◆ **TASK**
Please go through the records below and return every line holding the word "agent".

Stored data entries
+ + +
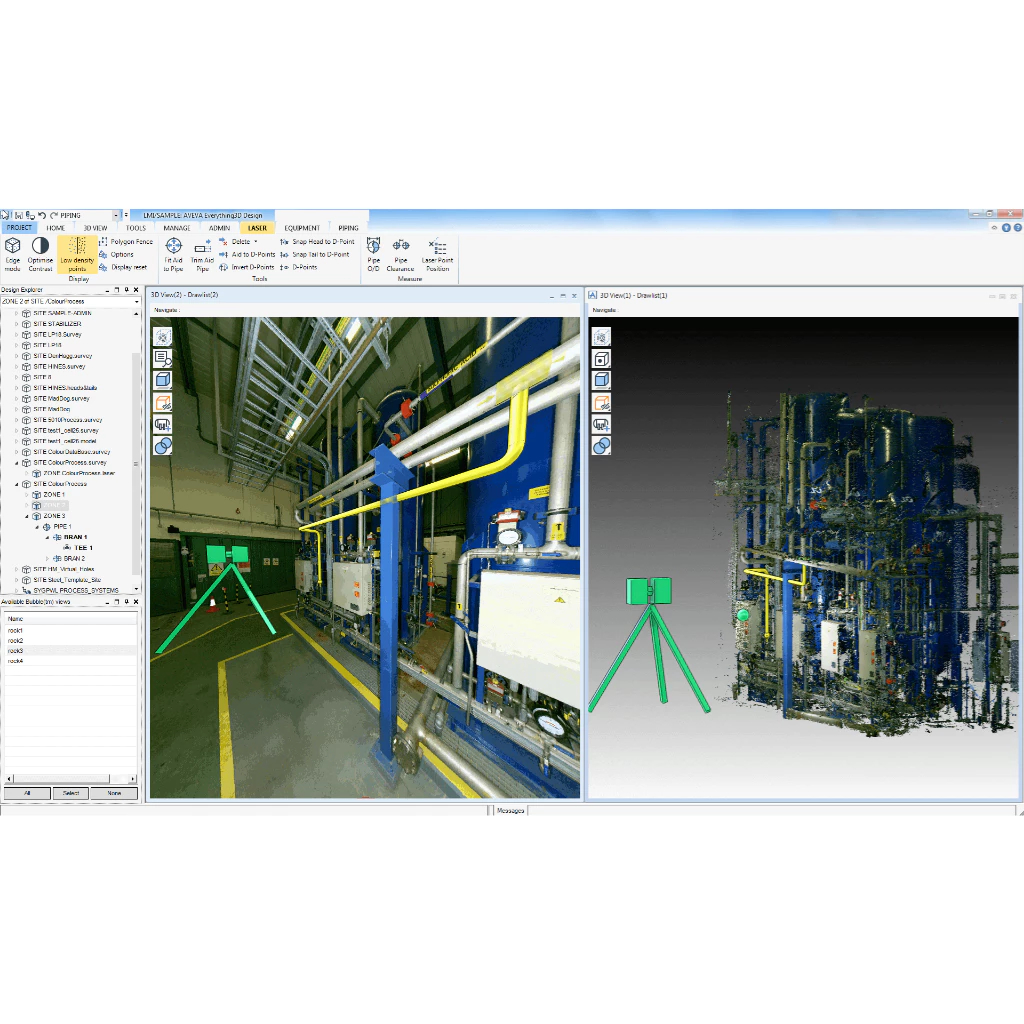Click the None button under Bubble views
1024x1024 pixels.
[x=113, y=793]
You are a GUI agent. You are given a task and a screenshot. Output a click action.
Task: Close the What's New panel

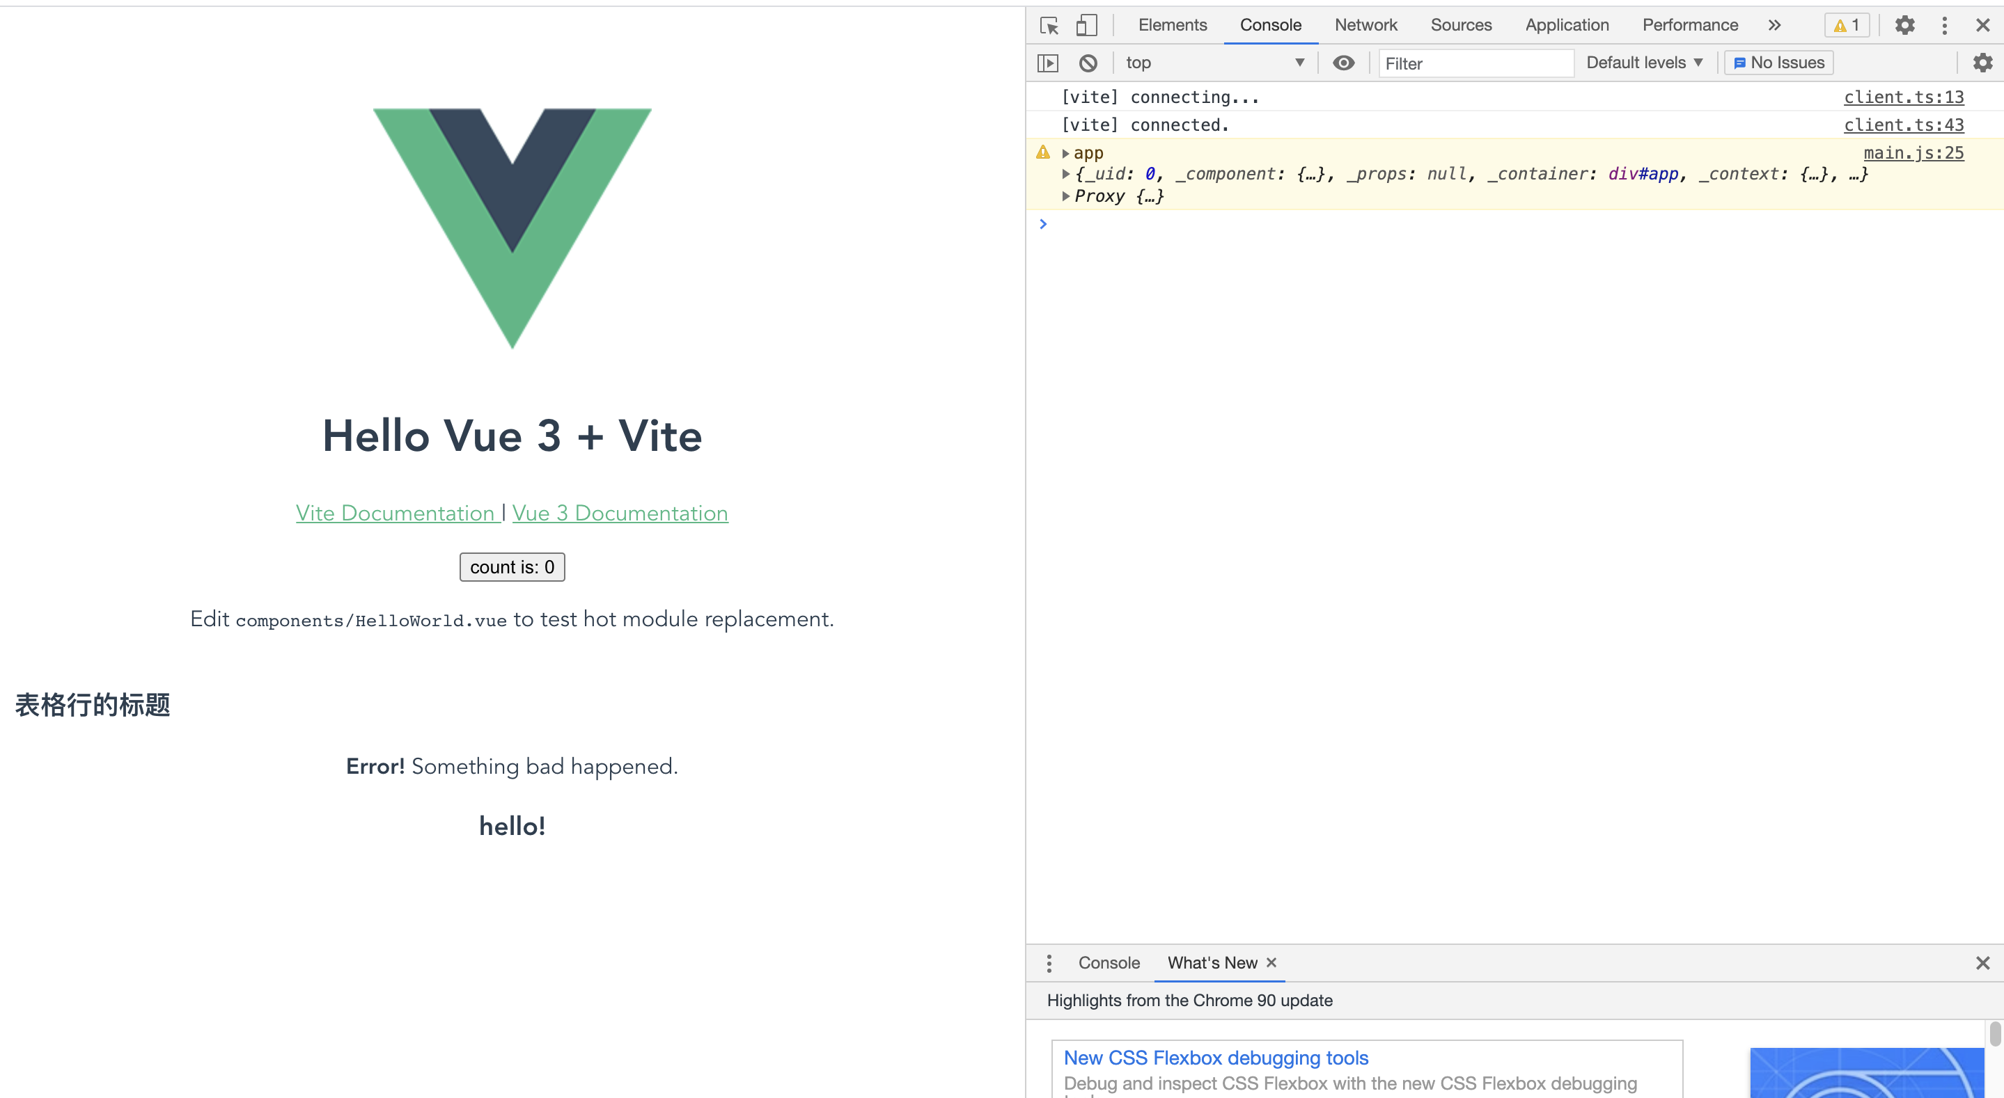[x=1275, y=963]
+ + +
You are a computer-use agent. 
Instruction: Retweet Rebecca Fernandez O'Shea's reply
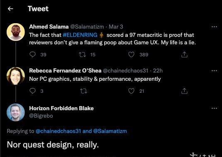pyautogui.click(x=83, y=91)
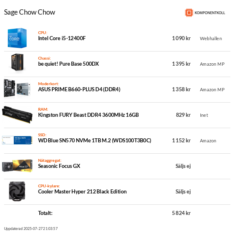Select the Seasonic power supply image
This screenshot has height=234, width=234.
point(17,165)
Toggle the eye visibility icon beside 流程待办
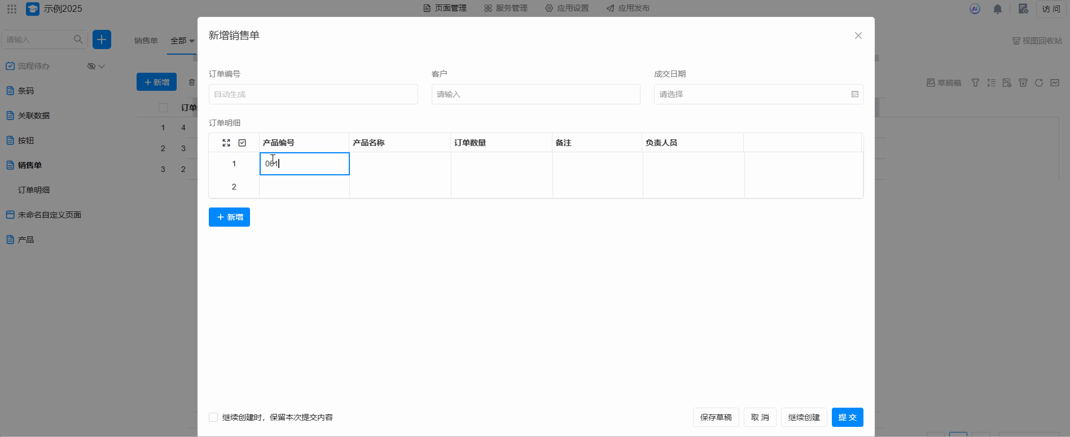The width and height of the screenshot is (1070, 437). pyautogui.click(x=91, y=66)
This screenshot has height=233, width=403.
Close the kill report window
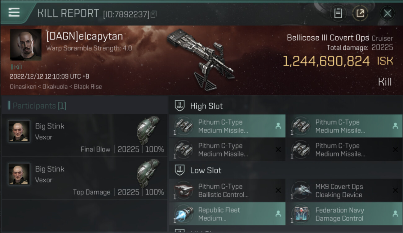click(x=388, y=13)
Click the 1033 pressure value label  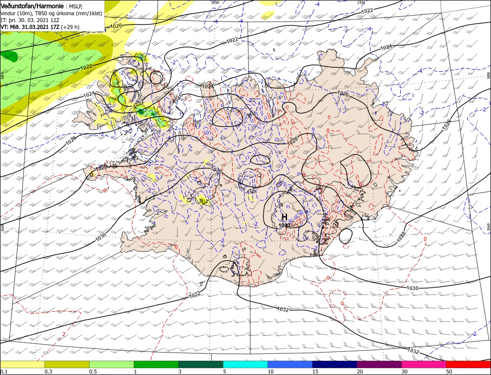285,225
+ + +
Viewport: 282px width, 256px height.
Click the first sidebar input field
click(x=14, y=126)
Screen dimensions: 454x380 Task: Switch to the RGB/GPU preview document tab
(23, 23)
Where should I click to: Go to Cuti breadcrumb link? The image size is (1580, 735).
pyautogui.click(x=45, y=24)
+ + +
◆ **RESULT OF THIS EXERCISE**
You are a GUI agent. You are given a task and a screenshot. Output a click action.
You are a computer-use agent. 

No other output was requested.